There are multiple laws in place to protect both employees and job candidates against workplace discrimination. One of those is the Americans with Disabilities Act (ADA). As an employer, it’s crucial that you understand your responsibilities under the ADA.
The Purpose of This Law
The ADA National Network explains, “This is a civil rights law that prohibits discrimination against individuals with disabilities in all areas of public life, including jobs, schools, transportation, and all public and private places that are open to the general public. The purpose of the law is to make sure that people with disabilities have the same rights and opportunities as everyone else.”
The term “disability” applies to anyone with a significant physical or mental impairment/condition. A few examples include:
- Multiple sclerosis
- Visual, hearing or speech impairments
An employer’s responsibilities involve two key components—not discriminating in all aspects of employment and providing reasonable accommodations.
The main thing you need to know is that it’s unlawful to discriminate against a person based on a disability during recruitment, hiring, promotions, termination, etc. As long as a person with a disability is qualified for a position, they must be given the same consideration as other candidates. At the same time, a person without a disability shouldn’t be given any preferential treatment.
In other words, you should look at a person’s qualifications and not their disability. The US Department of Labor (DOL) states, “An employer is always free to hire the applicant of its choosing as long as the decision is not based on disability,” which is the main point here. Additionally, it’s your duty to ensure that an individual isn’t harassed because of their disability while in your workplace.

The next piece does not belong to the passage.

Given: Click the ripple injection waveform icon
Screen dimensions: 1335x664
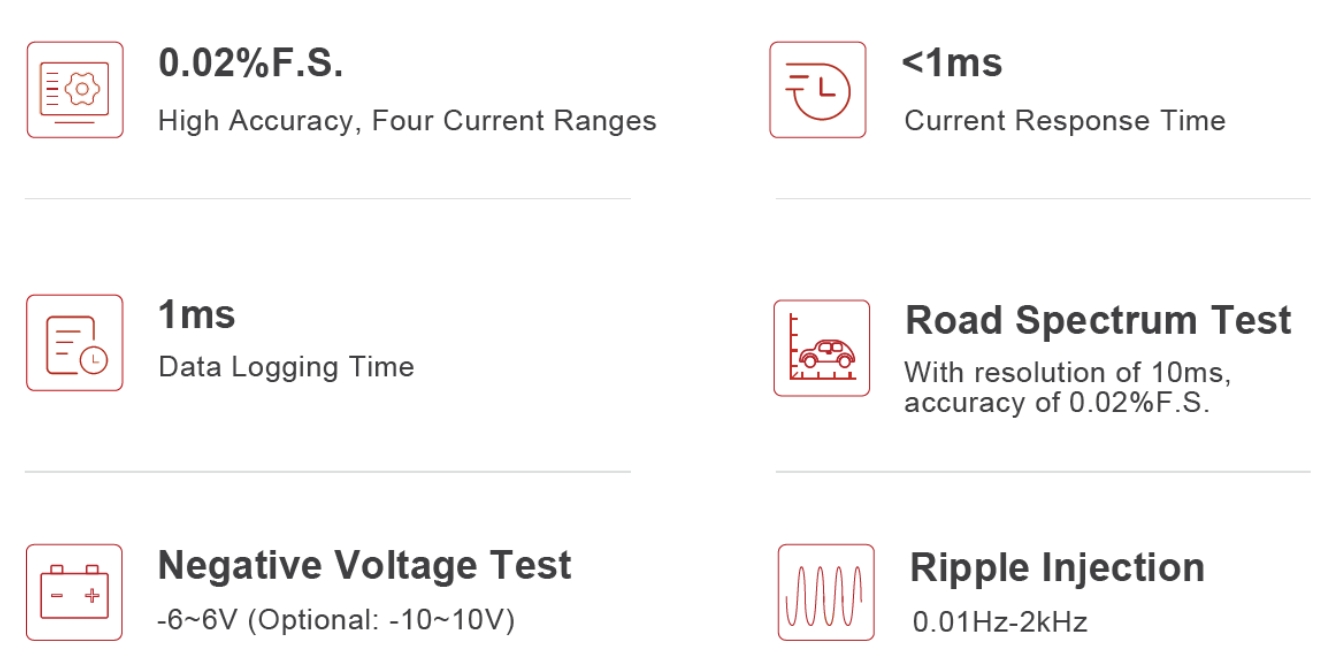Looking at the screenshot, I should click(826, 592).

It’s also your responsibility to provide “reasonable accommodations” that enable a person with a disability to effectively perform his or her job. Some examples include:
- Modifying the height of equipment for someone in a wheelchair
- Providing an employee handbook in large print or an audiotape version for someone with a visual impairment
- Replacing doorknobs with accessible handles
- Allowing a person to work remotely if possible
However, these accommodations must not create an “undue hardship” on your end, which means that it shouldn’t be too expensive or difficult to implement. If accommodations meet either of these criteria, then you’re not responsible for making them.

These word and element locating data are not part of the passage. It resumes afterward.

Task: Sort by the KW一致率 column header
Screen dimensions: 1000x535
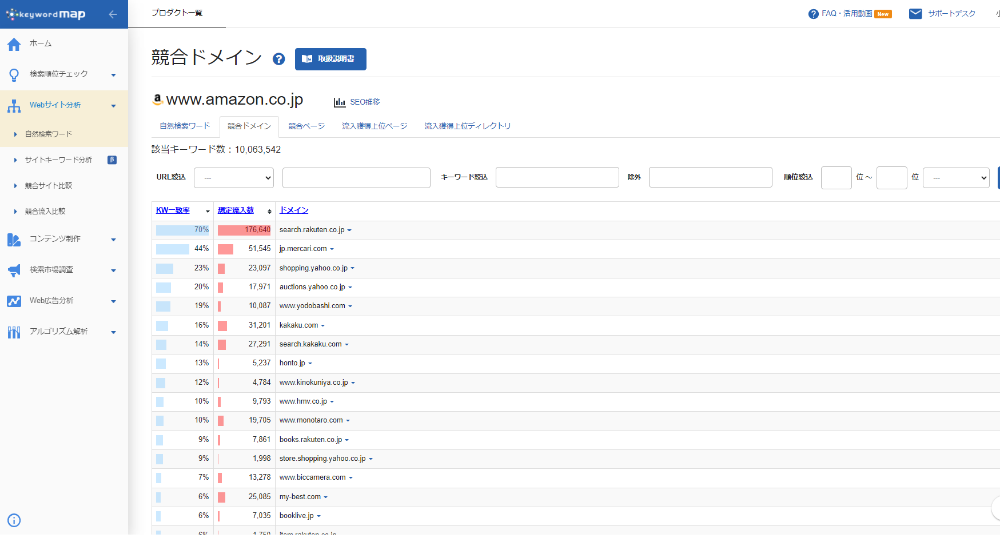Action: (x=173, y=210)
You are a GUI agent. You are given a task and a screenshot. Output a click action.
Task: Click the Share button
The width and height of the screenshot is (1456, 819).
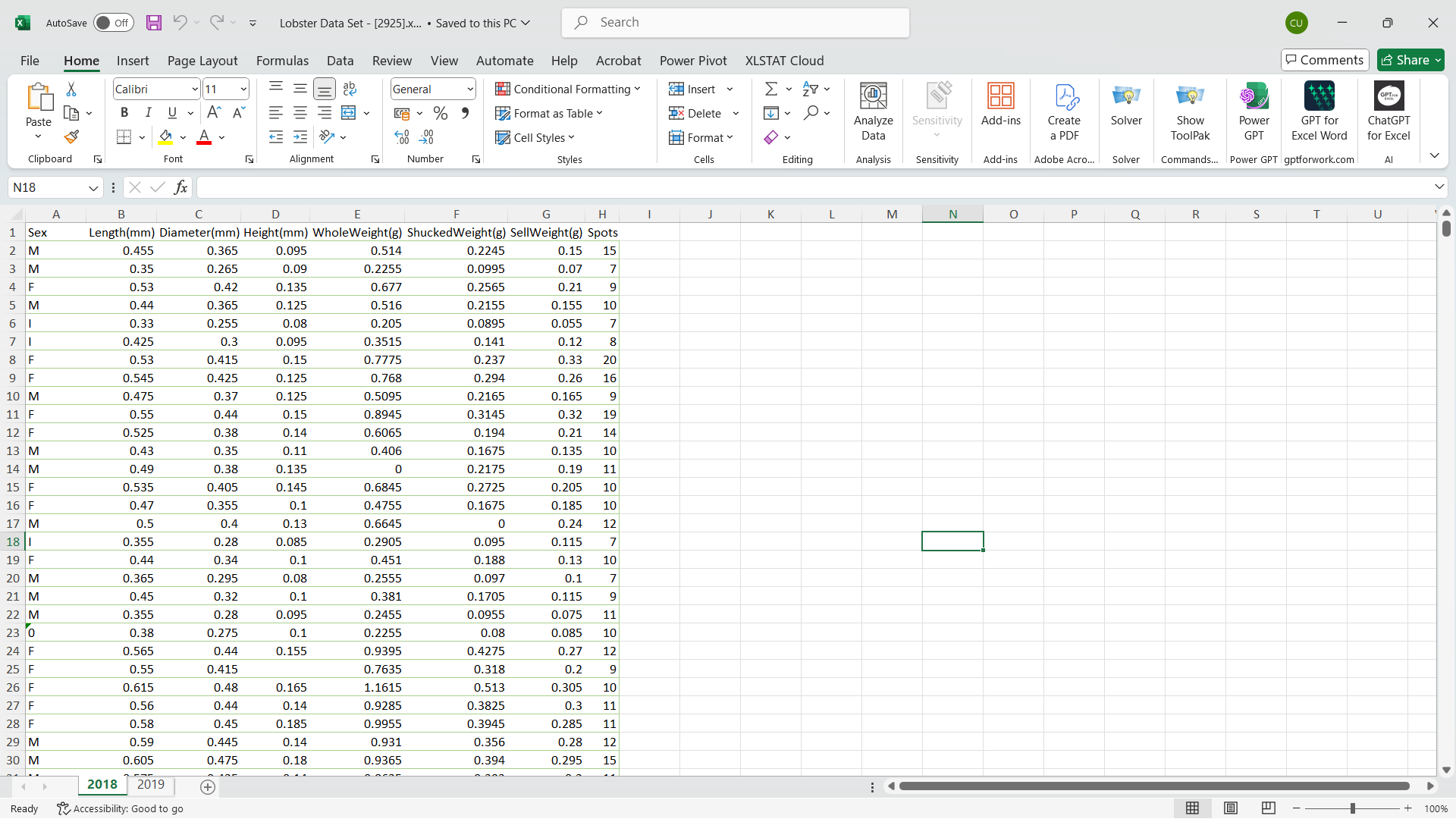tap(1410, 60)
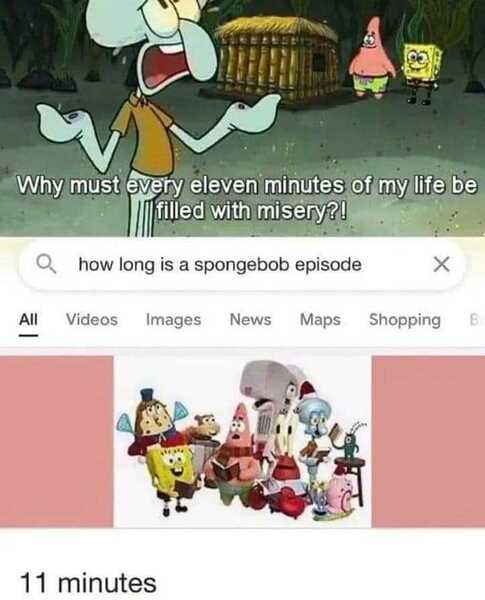
Task: Select the All tab
Action: tap(28, 320)
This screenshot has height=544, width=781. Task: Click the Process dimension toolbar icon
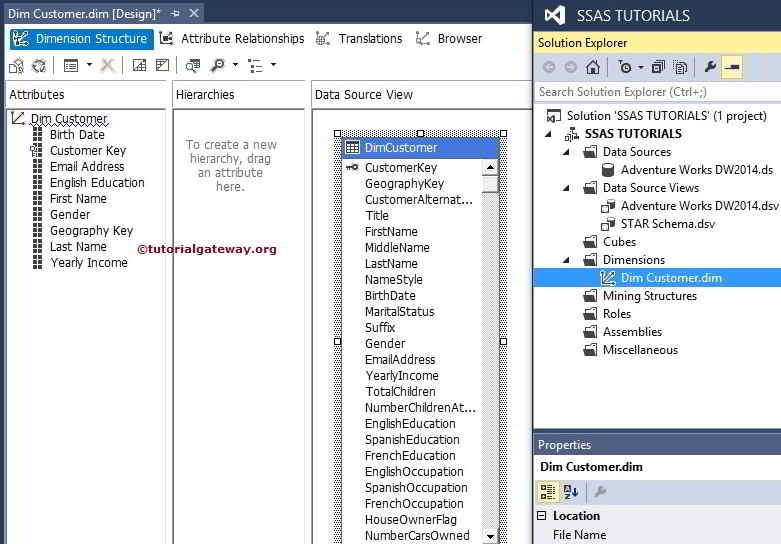pyautogui.click(x=39, y=66)
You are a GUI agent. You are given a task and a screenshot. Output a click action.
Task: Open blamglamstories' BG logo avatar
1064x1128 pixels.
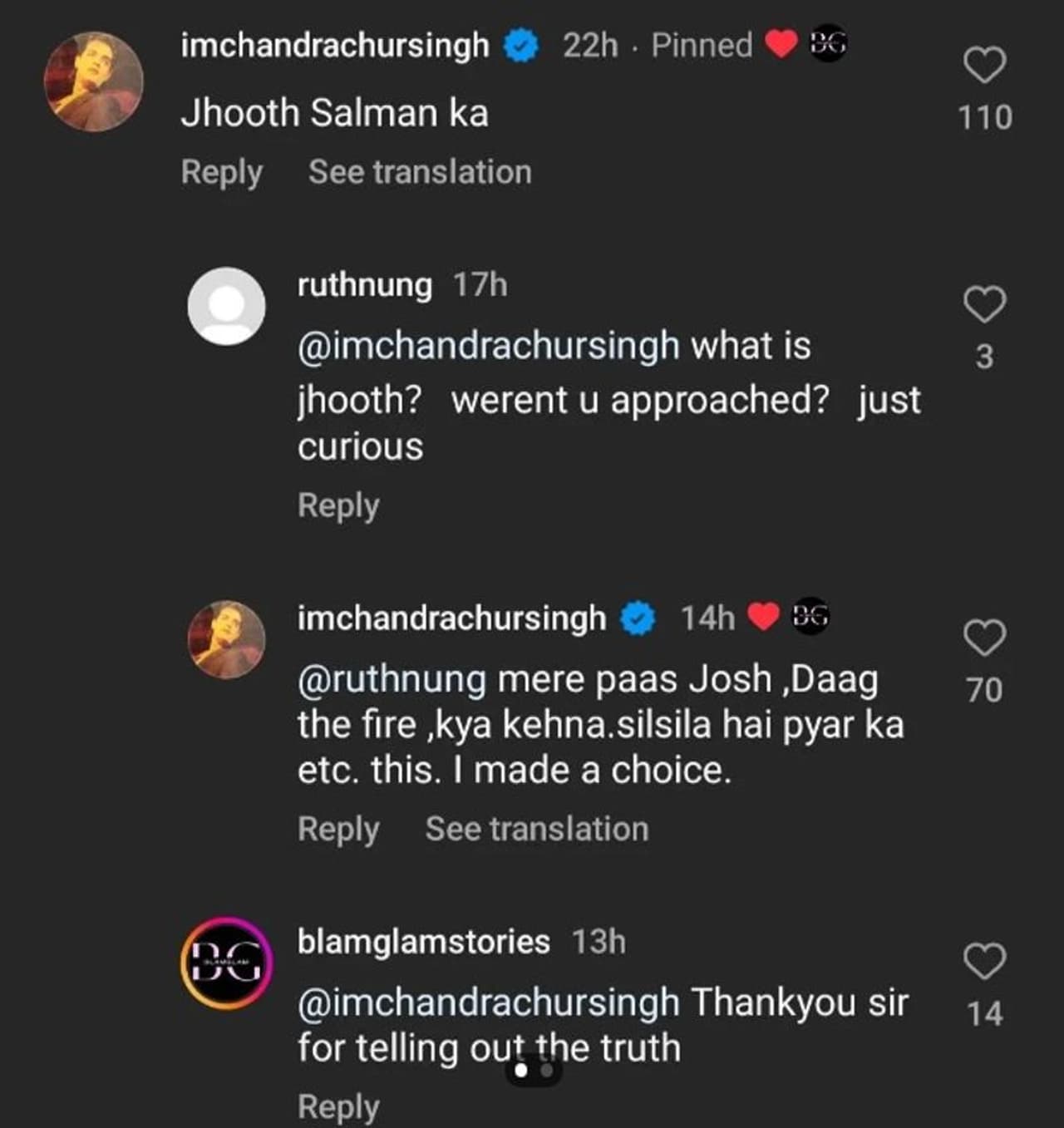[x=227, y=963]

Note that it’s fairly rare that accommodations do provide an undue hardship for an employer. The DOL reports that 57 percent of accommodations cost absolutely nothing to make, and the remaining cost only $500. In many cases, these costs are tax deductible as well. More often than not, it won’t be of any major inconvenience to you.
The Bottom Line
According to the 2010 US Census Report, nearly 20 percent of the population had some type of disability, with more than half them being severe. By these numbers, roughly 1 in 10 individuals have a significant disability. Understanding an employer’s responsibilities under the ADA should ensure that you know how to respond when encountering either a disabled candidate or employee so that you’re legally compliant and treat each person fairly.